━━━━━ DATASET CONTENT

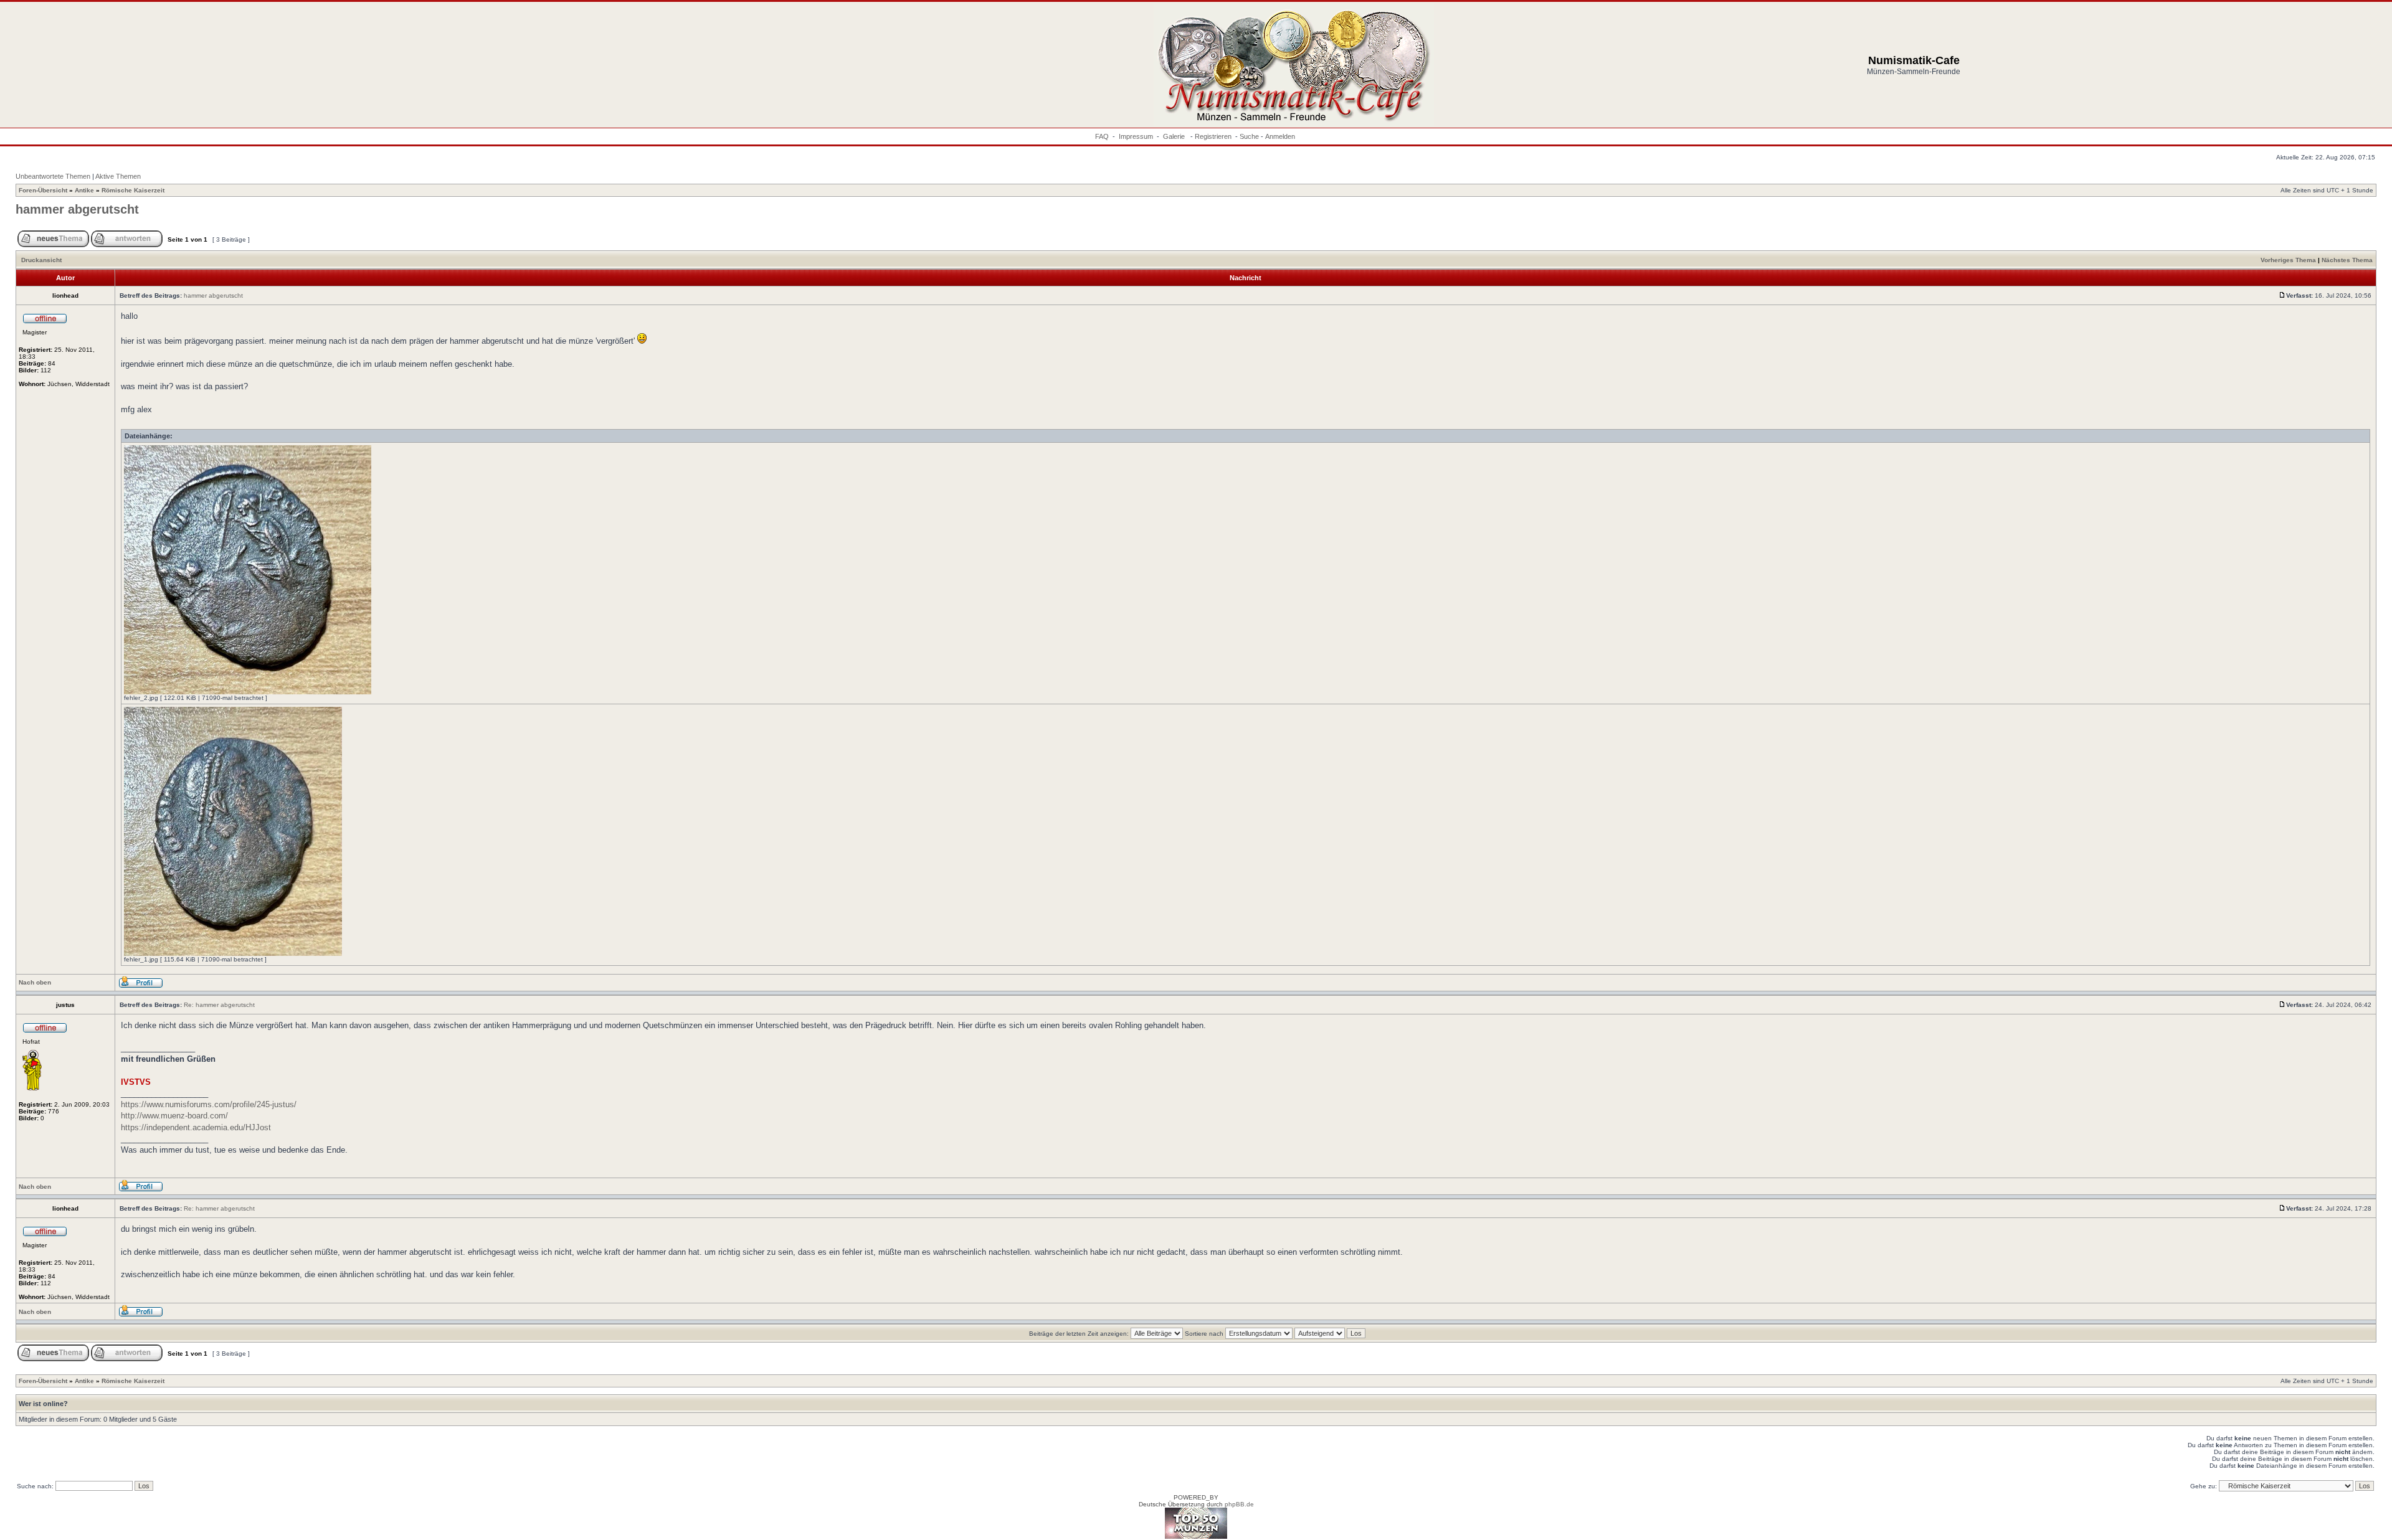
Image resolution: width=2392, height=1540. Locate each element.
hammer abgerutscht (77, 209)
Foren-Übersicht (43, 190)
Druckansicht (41, 260)
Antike (84, 190)
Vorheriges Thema (2288, 260)
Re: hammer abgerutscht (219, 1004)
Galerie (1175, 136)
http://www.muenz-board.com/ (174, 1115)
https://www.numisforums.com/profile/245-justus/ (209, 1104)
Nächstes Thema (2347, 260)
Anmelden (1280, 136)
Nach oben (35, 982)
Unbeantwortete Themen (53, 176)
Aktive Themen (118, 176)
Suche (1249, 136)
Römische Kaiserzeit (133, 190)
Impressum (1136, 136)
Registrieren (1213, 136)
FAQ (1102, 136)
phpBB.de (1239, 1504)
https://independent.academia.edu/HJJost (196, 1127)
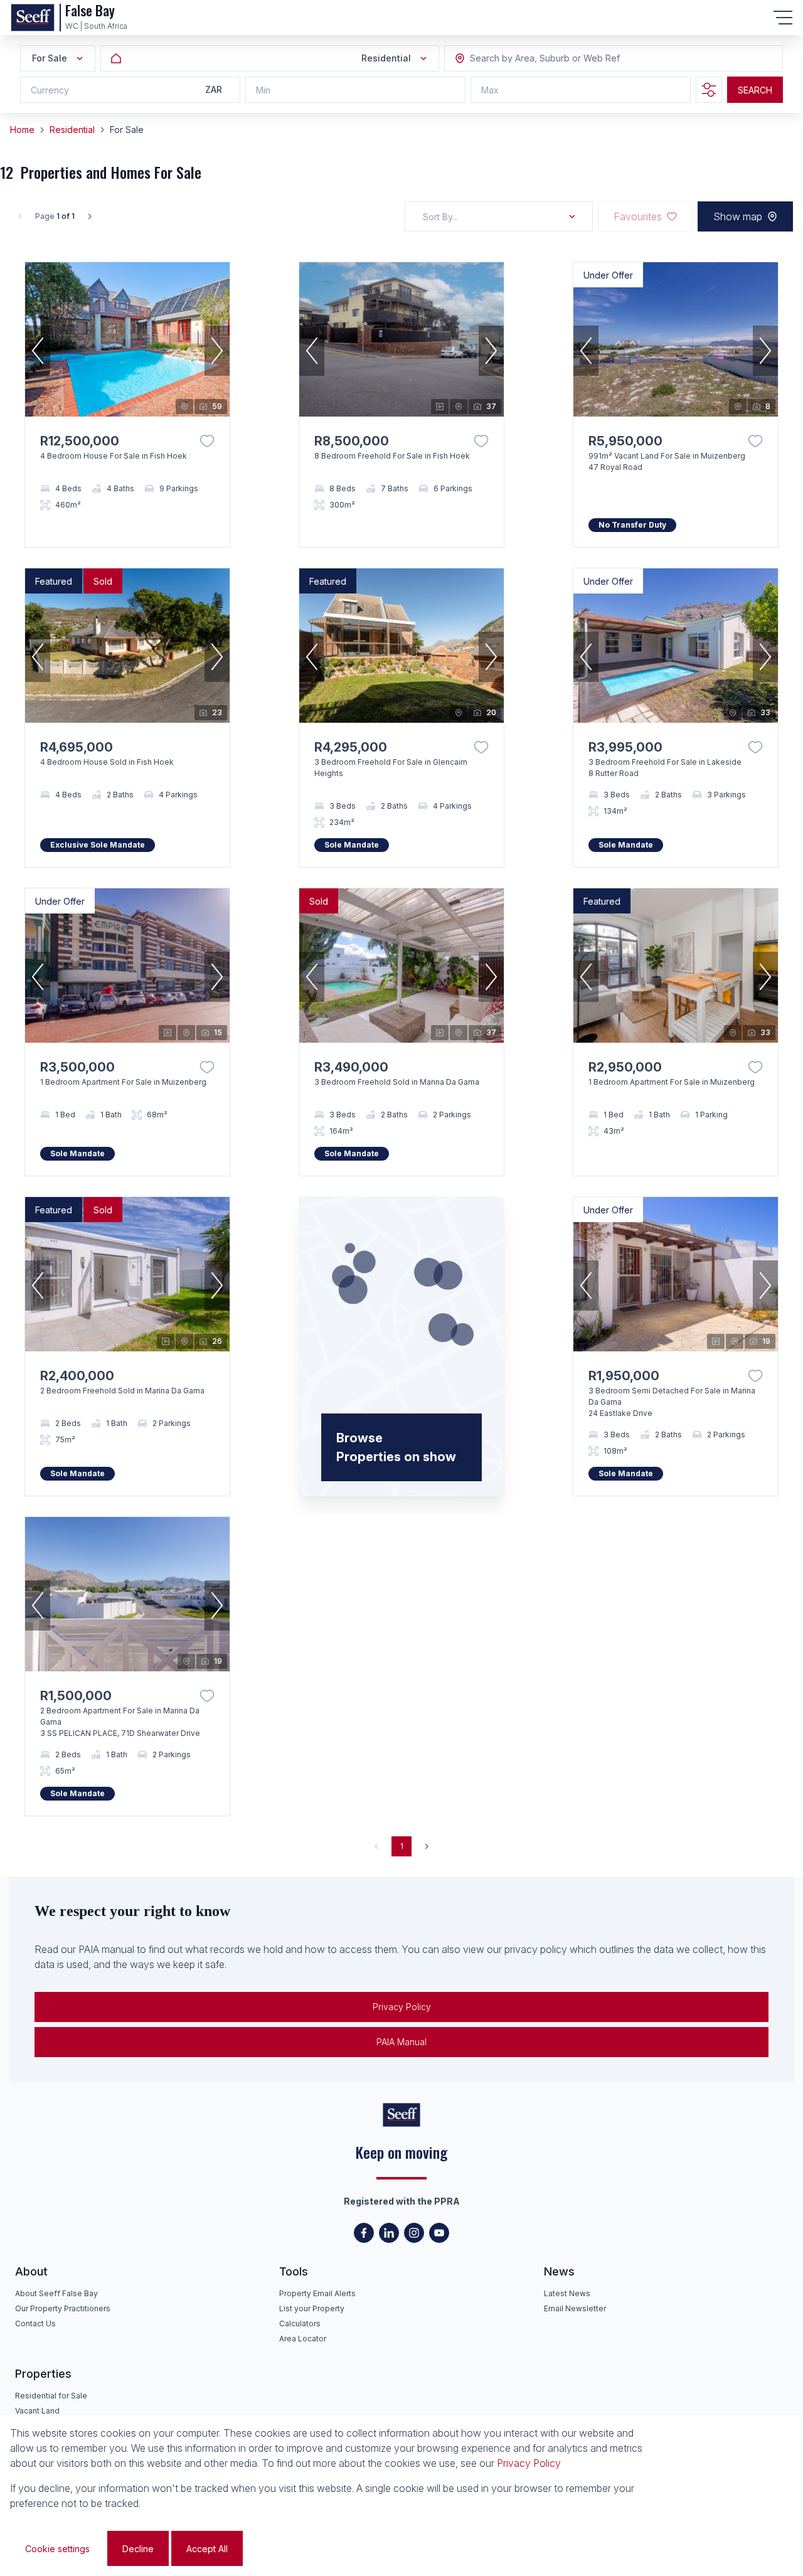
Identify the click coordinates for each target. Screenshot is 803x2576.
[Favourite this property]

━━━━━━━━━━

- WHAT YOU WILL DO:
What lines of the listing above hold "https"? Copy all of them.

- THE ANSWER:
https://www.numisforums.com/profile/245-justus/ (209, 1104)
https://independent.academia.edu/HJJost (196, 1127)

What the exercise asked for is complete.